Branched Inference for llama.cpp
Composable C++ primitives library for llama.cpp with advanced patterns (handle-based APIs, shared model weights, multi-sequence management) enabling applications from simple streaming to complex inference orchestration.
Branch is the high-level API that composes all of liblloyal's primitives into a single forkable handle. Each branch owns a KV cache sequence, sampler chain, grammar, metrics tracker, and logits snapshot — everything needed for independent generation.
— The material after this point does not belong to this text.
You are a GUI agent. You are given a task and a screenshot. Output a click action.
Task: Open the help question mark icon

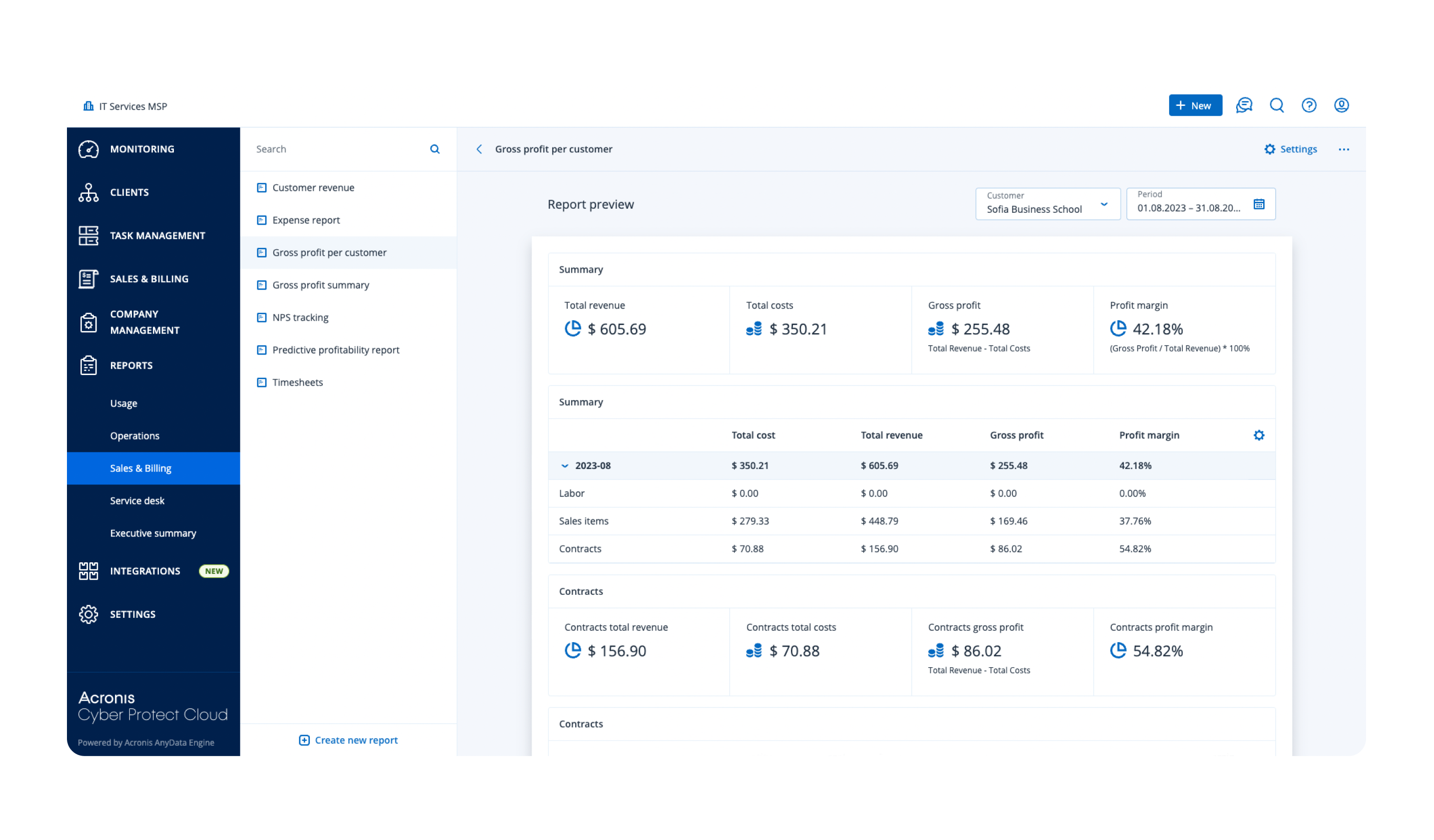[x=1309, y=105]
Fork a branch to explore alternatives, compare by perplexity, prune losers.
using namespace lloyal::branch;
// Prefill prompt on seq 0
lloyal::decoder::decode_tokens(ctx, prompt, prompt_len, 0);
// Create root branch, capture logits from prefill
auto root = Branch::create(ctx, model, /*seq=*/0, prompt_len, params);
root.capture_logits();
// Fork N candidates, each on its own KV sequence
std::vector<Branch> candidates;
for (int i = 0; i < n; i++) {
candidates.push_back(root.fork(/*seq=*/i + 1));
}
// Generate one token per candidate
for (auto& c : candidates) {
auto tok = c.sample();
c.accept(tok);
c.decode_and_capture_one(tok);
}
// Select winner by perplexity
auto& winner = *std::min_element(candidates.begin(), candidates.end(),
[](auto& a, auto& b) { return a.perplexity() < b.perplexity(); });
// Commit winner's KV cache, prune losers automatically (RAII)
auto released = winner.release_kv();
// released.seq_id and released.position ready for continued generationWhat fork() clones:
- KV cache sequence (via
llama_memory_seq_cp) - Sampler chain (penalties, PRNG, top-k/p filters)
- Grammar constraints (GBNF parser state)
- Metrics (model + sampling perplexity trackers)
- Logits snapshot and logit bias
Use cases: Best-of-N sampling, speculative decoding (draft/verify), MCTS/LATS tree search, beam search, grammar-constrained exploration.
- Tokenization - Two-pass safe buffer sizing, special token handling
- Decoding - Batch orchestration, sequence-aware operations
- KV Cache - Sequence operations, state snapshots, long-context patterns
- Sampling - Grammar-constrained, persistent chains, 52 parameters
- Metrics - Dual-level entropy/surprisal, rolling perplexity, cloneable state
- Embeddings - Pooled extraction, L2 normalization, similarity
- Chat Templates - Jinja2 formatting with fallbacks
Branch API - The primary handle-based API (see above). Composes all primitives into forkable sessions with RAII cleanup.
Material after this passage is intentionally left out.